### Fonte
+++
Così se, rivolgendosi ad un
disgraziato immerso nella pece in laconici (e urlati) versi
[…] “Qui non ha
luogo il Santo Volto:
qui si nuota altrimenti
che nel Serchio!”
si cicatrizza nel lettore una lucida
condanna che dispiega la rovina eterna, subito dopo il tono degenera:
li si vede esprimersi in insulti, invettive e subdole ironie, con
buona pace dell'epica teatralità dell'attimo prima. Ma come?, c'è
da chiedersi; e il buffonesco si fa via via più degradante e infimo,
tanto che Malacoda si congeda dalla truppa (che si rivela
disordinata, chiassosa, indisciplinata: salta fuori una gran cagnara
molesta e triviale) con una sonora scorreggia. Cristo! È Rabelais
che entra nell'Inferno dantesco, o, per esigenze cronologiche, Dante
che siede ospite della corte di Gargantua.
+++
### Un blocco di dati
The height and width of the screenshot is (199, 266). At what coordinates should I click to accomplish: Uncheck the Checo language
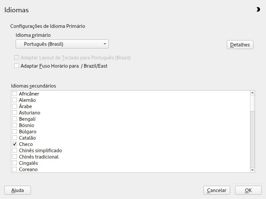(15, 144)
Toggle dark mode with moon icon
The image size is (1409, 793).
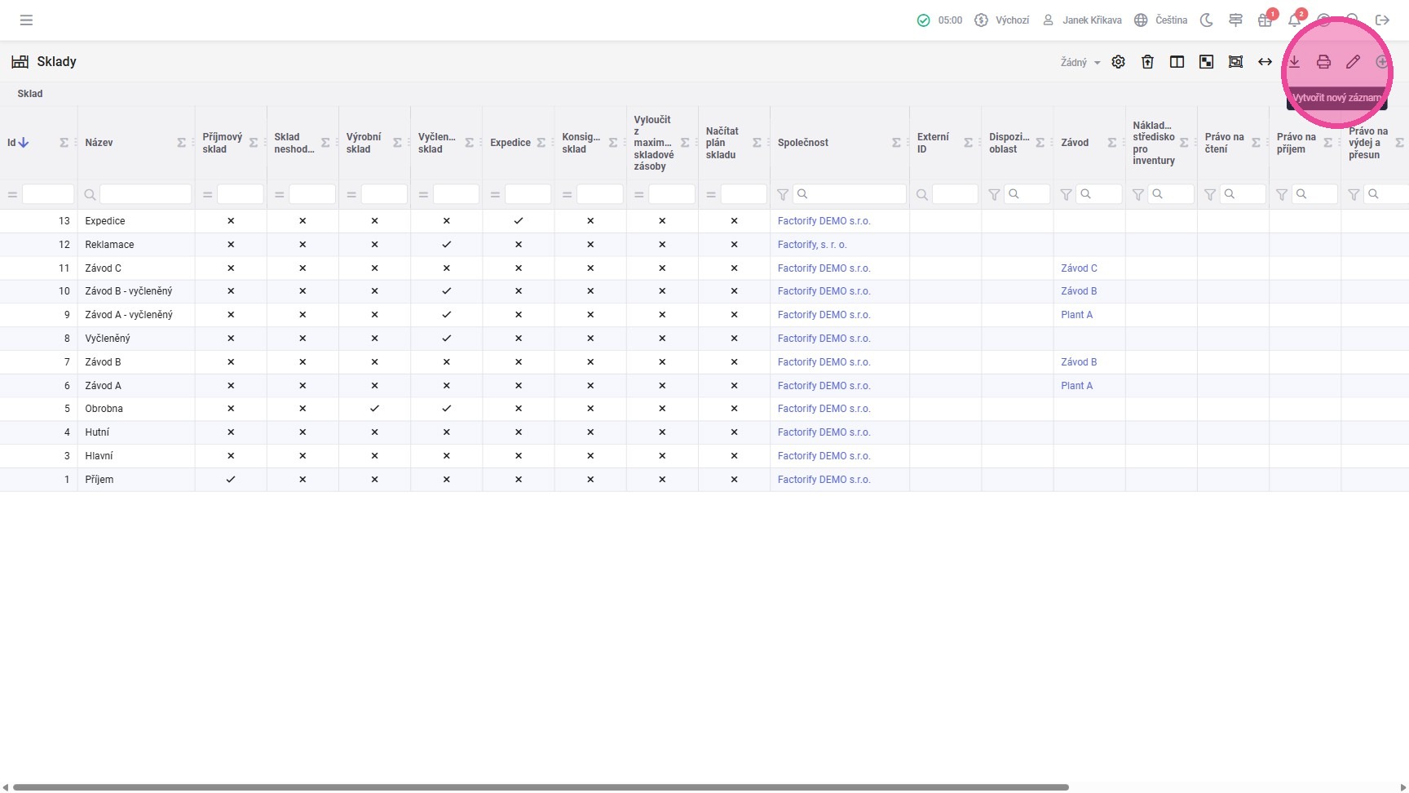tap(1206, 20)
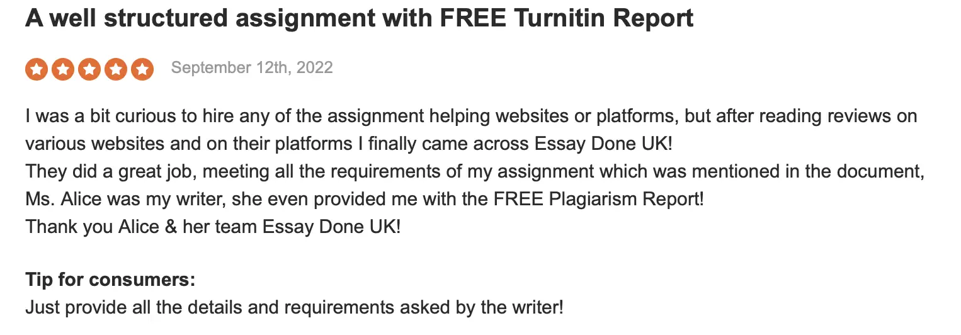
+++
### Compiti scritti
(a) Rispondi a queste domande sul brano dedicato all'Inferno dantesco.
(i) Quale fiume viene nominato nei versi citati?
(ii) In che modo Malacoda si congeda dalla truppa?
(iii) Quale autore, secondo il brano, entra nell'Inferno dantesco?
(b) Riporta alla lettera la parte del brano sull'Inferno dantesco che comincia con "si cicatrizza nel" e termina con "corte di Gargantua.".
L'elenco non ha alcun ruolo in questo lavoro.

### Risultati per compito
(a)
(i) Il Serchio.
(ii) Con una sonora scorreggia.
(iii) Rabelais.

(b)
si cicatrizza nel lettore una lucida
condanna che dispiega la rovina eterna, subito dopo il tono degenera:
li si vede esprimersi in insulti, invettive e subdole ironie, con
buona pace dell'epica teatralità dell'attimo prima. Ma come?, c'è
da chiedersi; e il buffonesco si fa via via più degradante e infimo,
tanto che Malacoda si congeda dalla truppa (che si rivela
disordinata, chiassosa, indisciplinata: salta fuori una gran cagnara
molesta e triviale) con una sonora scorreggia. Cristo! È Rabelais
che entra nell'Inferno dantesco, o, per esigenze cronologiche, Dante
che siede ospite della corte di Gargantua.